*WHAT IS BEING ASKED:*
Below are records; please set down exactly the lines from the first through the one containing "Task: Give a three-star rating".

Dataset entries

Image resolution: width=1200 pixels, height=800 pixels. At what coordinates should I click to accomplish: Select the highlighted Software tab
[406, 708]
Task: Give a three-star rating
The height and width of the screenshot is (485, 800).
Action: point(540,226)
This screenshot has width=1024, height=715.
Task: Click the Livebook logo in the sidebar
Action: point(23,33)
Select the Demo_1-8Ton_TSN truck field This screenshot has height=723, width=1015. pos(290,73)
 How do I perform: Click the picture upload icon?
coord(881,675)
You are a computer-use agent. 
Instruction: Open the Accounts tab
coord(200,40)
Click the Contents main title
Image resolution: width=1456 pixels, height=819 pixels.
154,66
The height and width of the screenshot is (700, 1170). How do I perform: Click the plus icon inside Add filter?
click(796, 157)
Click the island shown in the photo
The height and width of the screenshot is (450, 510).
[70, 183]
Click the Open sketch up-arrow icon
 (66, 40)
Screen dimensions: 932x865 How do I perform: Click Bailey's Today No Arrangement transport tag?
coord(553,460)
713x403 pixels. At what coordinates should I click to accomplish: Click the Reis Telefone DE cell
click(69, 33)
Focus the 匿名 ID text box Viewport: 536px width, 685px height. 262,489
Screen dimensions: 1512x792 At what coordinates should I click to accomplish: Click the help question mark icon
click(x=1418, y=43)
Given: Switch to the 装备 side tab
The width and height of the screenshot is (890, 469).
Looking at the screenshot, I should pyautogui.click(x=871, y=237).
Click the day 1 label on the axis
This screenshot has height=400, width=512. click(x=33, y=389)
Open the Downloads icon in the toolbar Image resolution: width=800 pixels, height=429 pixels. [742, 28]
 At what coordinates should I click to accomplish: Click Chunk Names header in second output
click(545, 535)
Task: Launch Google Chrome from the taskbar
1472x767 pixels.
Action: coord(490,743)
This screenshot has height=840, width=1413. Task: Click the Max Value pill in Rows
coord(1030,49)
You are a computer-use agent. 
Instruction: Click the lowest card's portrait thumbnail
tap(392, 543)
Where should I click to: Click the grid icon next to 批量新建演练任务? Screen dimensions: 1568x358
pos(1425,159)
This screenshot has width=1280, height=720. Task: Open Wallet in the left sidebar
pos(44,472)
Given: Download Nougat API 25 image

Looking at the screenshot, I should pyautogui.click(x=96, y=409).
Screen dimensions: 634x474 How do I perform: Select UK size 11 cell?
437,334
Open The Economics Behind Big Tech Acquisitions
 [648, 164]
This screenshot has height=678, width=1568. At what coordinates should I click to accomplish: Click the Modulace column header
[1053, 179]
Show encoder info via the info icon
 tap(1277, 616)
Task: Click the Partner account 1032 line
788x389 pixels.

*TASK ANSWER:*
Image resolution: width=1200 pixels, height=800 pixels. At what coordinates should I click to accomplish: Select the highlighted Software tab
[406, 708]
Task: Give a three-star rating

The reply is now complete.